5ever, or until 2024
This stuck out:

"The sales numbers for late 90s D&D products were embarrassingly low."

I bought a lot of D&D in the 90s. But after some research...I realized that, while I was still playing , the last product I probably bought for AD&D was issued in 1996.
 


Orius

Hero
"The utter impermeability of the decision making at TSR was mindboggling"

I don't think that surprises anyone.

It's interesting that Monte feels the third MC was a disappointment, I've been saying for a while that it's one of the more useful releases for the setting.
 

"What most people don’t know is that much of Sigil was Zeb’s metaphorical analog for TSR itself. I mean, it was literally run by the Lady of Pain, whose very gaze could kill you (or your product). So behind the scenes, the setting had a very different meaning for everyone there."

Of all the TSR-era employees to voice their perspectives on TSR's downward spiral and eventual bankruptcy, Zeb has consistently been one of the more silent voices (unsurprising, since he has a new career in video games and drawing ire one way or the other from the TTRPG community does him no benefit and in theory could only hurt him). This is, I think, the most I've ever seen about his opinion regarding how things were going in the post-Gary years.
 

Oooooo I need to buy planescape now, if only to be privy to some sweet sweet TSR drama.

is tenebrous (?) gygax, revised from his “death” and secretly mucking things up? Is the great world tree a tree they all ate lunch under?!
 

South by Southwest

Incorrigible Daydreamer
"What most people don’t know is that much of Sigil was Zeb’s metaphorical analog for TSR itself. I mean, it was literally run by the Lady of Pain, whose very gaze could kill you (or your product). So behind the scenes, the setting had a very different meaning for everyone there."

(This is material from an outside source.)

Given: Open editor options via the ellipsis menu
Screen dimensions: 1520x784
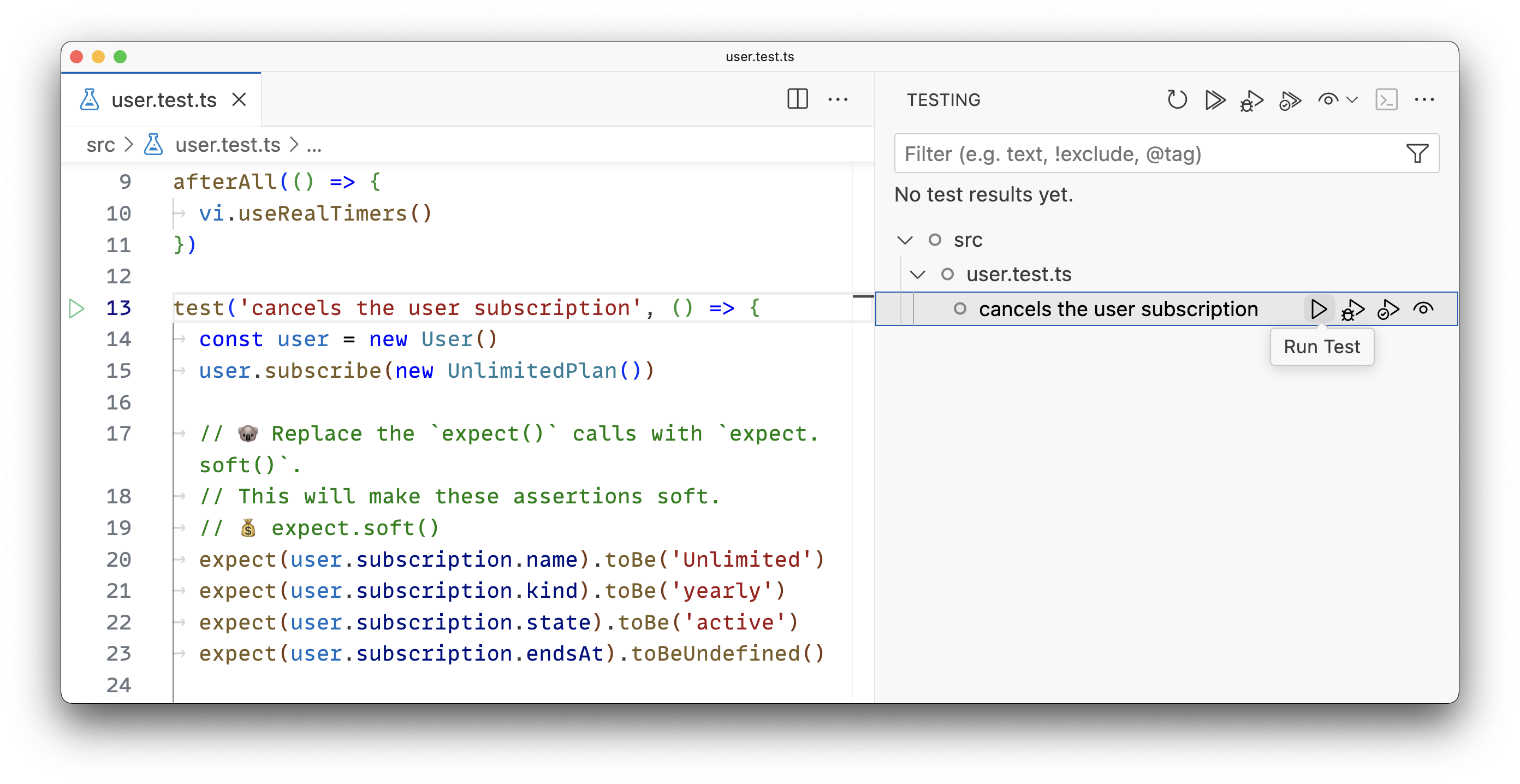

Of all the TSR-era employees to voice their perspectives on TSR's downward spiral and eventual bankruptcy, Zeb has consistently been one of the more silent voices (unsurprising, since he has a new career in video games and drawing ire one way or the other from the TTRPG community does him no benefit and in theory could only hurt him). This is, I think, the most I've ever seen about his opinion regarding how things were going in the post-Gary years.
That.....makes so much sense of Sigil.